Mankiewicz also claimed that the cartoon was the first about a serious subject by a major studio. In 1994, it was voted #40 of the 50 Greatest Cartoons of all time by members of the animation field.

It was also nominated for the 1939 Academy Award for Short Subjects (Cartoons). It did not claim that honor (which instead went to Walt Disney's Silly Symphony The Ugly Duckling).

==Remake==

Fred Quimby, William Hanna and Joseph Barbera remade the cartoon in CinemaScope in 1955. This post-World War II version of the film, entitled Good Will to Men, is narrated by a deacon mouse who tells the story to a choir of mice preparing for a Christmas service. Good Will to Men featured updated and even more destructive forms of warfare technology such as flamethrowers, bazookas and missiles, and instead of the final battle being man-to-man, humanity is driven to extinction by a mutually assured nuclear holocaust. This version did not explain why humans were constantly at war, only that the deacon believed they were eager to kill each other for killing's sake; it also does not reference the line of rebuilding, instead quoting love your neighbor as yourself as the foundation for society's future. This new version was also nominated for the Best Animated Short Subject Oscar, but lost to Speedy Gonzales. This film was the last animated production for producer Fred Quimby before his retirement in May 1955.

===Voice Cast===
- Elmore Vincent as The Old Choir Master Mouse (uncredited)
- Sandy Descher as The Child Mice (uncredited)
- June Foray as The Old Lady Mouse and The Old Lady Rabbit saying "Merry Christmas" to each other at the end (uncredited)
- Eight boys from the Mitchell Boys Chior singing Hark! The Herald Angels Sing (uncredited)

==Home media==
Both Peace on Earth and Good Will to Men are included, digitally restored and uncut, on the Warner Bros.

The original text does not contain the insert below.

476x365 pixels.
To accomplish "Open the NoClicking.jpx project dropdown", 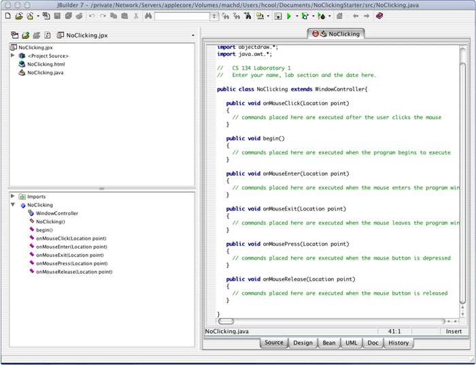I will tap(193, 35).
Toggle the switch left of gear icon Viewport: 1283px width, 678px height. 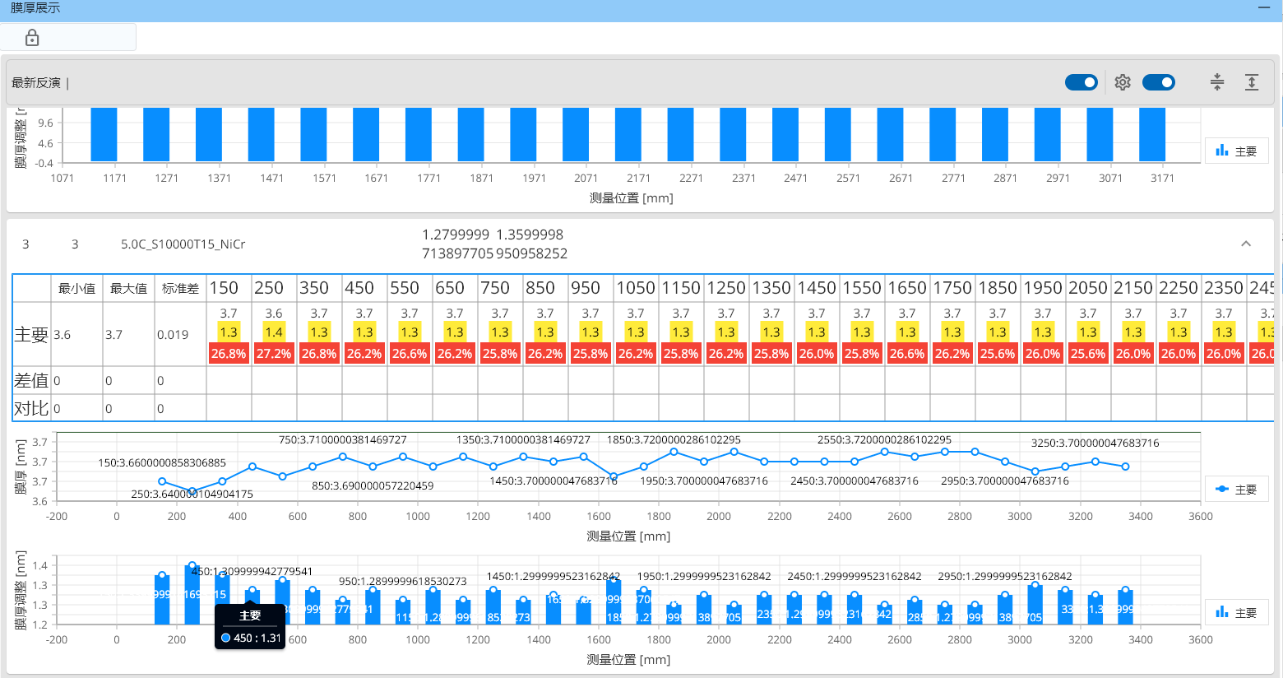(x=1081, y=82)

Home Entertainment Academy Awards Animation Collection DVD set.

Peace on Earth is also included as an extra on the A Christmas Carol DVD and Blu-ray from Warner Home Video and The Mortal Storm Blu-ray by Warner Archive Collection.

In 2025, Good Will to Men was included as a bonus short (restored in HD) on both the Tom and Jerry: The Complete CinemaScope Collection and Tom and Jerry: The Golden Era Anthology Blu-Ray sets from Warner Archive.